RJ: Music critics have praised your interpretation of Juitha Triumphans. Can you tell us something of the process of interpreting music?
AdM: So, we have a score, and we have texts in oratorios and in opera. That is the base, of course. And of course, we know what is in the score; and of course, the composer, while starting, will be composing from the text. So that’s really the base to know what it is about. And the system in Baroque times is to use older techniques that the composer knew to move the feeling of the audience. So, you have to find in each aria, in each phrase, which feeling the composer wants to …
RJ: To stimulate?
AdM: Yes, because they had a brilliant system, a very complicated system, and also in the text the poet uses the same system, in trying to achieve contrasts and different feelings. There is always something melancholic, and then something aggressive, and then again – to do, so to really to push you into all the possible moods. So that’s the very essence.

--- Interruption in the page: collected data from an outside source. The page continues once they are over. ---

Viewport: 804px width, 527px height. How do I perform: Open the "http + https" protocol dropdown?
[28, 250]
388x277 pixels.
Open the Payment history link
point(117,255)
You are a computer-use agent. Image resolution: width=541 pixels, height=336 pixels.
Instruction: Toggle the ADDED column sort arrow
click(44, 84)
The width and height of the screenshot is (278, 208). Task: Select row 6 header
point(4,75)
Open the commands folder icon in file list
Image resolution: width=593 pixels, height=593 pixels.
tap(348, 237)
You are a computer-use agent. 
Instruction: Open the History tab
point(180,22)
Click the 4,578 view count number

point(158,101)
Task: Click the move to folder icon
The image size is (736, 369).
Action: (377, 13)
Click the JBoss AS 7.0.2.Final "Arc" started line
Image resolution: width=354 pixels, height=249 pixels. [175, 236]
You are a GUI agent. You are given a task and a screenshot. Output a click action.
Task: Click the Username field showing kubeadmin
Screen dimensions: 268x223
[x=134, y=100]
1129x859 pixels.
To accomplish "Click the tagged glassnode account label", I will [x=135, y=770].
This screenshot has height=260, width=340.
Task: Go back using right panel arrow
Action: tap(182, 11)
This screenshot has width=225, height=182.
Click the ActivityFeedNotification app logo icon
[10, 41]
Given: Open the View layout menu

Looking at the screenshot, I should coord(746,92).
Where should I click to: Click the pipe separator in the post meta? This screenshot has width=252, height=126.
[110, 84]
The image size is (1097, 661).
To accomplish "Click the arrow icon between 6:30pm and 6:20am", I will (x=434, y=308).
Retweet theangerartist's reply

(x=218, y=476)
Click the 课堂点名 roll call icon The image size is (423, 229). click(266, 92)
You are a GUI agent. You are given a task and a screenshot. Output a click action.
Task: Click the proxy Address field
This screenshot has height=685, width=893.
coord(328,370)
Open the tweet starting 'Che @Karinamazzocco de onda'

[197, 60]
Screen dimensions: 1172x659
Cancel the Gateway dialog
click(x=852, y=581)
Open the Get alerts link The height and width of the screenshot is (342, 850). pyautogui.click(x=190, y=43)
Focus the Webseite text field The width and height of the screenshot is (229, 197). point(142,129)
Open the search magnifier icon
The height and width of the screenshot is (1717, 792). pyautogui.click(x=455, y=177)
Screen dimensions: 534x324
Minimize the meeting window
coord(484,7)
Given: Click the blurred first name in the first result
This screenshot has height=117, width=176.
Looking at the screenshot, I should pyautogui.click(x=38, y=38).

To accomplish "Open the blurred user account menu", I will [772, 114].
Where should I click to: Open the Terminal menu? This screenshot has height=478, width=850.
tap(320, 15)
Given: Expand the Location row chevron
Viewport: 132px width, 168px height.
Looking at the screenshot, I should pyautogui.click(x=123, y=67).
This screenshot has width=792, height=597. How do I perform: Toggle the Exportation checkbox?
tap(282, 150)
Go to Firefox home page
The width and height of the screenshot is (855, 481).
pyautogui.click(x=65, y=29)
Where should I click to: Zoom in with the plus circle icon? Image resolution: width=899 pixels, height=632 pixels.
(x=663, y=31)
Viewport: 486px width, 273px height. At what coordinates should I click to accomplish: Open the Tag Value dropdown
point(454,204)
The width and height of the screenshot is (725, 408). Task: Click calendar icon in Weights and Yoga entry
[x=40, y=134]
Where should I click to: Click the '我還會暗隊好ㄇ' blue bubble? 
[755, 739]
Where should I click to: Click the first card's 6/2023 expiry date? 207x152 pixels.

And then there’s another question, that is really important that the reason why people ask specialists to conduct and to play this music very often. This music, what is written, it is not at all everything that they did. In the scores of the 20th or the 21st centuries, everything is written – all the notes and all the nuances, everything – the accents, everything is written, and you jut have to interpret it – what is written with your own sentiments and feelings. But in Baroque scores, not everything is written; as they were able to improvise a lot of things that now we don’t do anymore. So I have to help the musicians to find the notes they have to add. And that is a big job. And also they never put in the score dynamics – what is forte, what is piano, what is laissez, what is soft, where are the accents, what articulations you have to do – everything. There is nothing written; except the notes, and not all the notes. And that is that is the reason you need a specialist, because a specialist can try to imagine what they did.
AdM: Some people think that the music is what the composer puts in the notes. I think music is what they did. So we have to try to …
RJ: To interpret?
AdM: Yes, to do a sort of reconstruction, with fantasy and knowledge, what they probably did, so that we have something that is more alive
RJ: You adapted this particular oratorio for all-female singers…
AdM: I did not need to adapt it, because the piece was born like that. In Venice, in La Pietá, where Vivaldi had just females to work with.
RJ: Yes, yes, but in productions previous to yours the chorus have had men performing. And you’ve really specialised in all-women ensembles.
AdM: You mean my productions in the 20th century – yes, we’ve got some recordings before my recording that had men. In Baroque times, you sometimes had very young castrati singing the female roles and female contraltos singing male parts. So, it was a completely different system and aesthetic. It’s a little like in pop music now – where you sometimes don’t know if the person singing is a man or a woman. And sometimes the voices are so similar between men and women.
RJ: I noticed that sometimes in this particular production, the chorus come and wrap around the orchestra. They move on both sides of the orchestra and sing with their back to you, is it an extra challenge to you, as a conductor?
AdM: It is very important to have good contact, but it is possible to have a sort of telepathic connection across – of course if you look at each other it’s easier, but sometimes we are there and we just feel, and hear, how it’s going to happen.
RJ: And now you’ve got to run, the show will not go on without you.
He laughs. Back in the packed auditorium we all eagerly waited for the maestro to conduct Act II.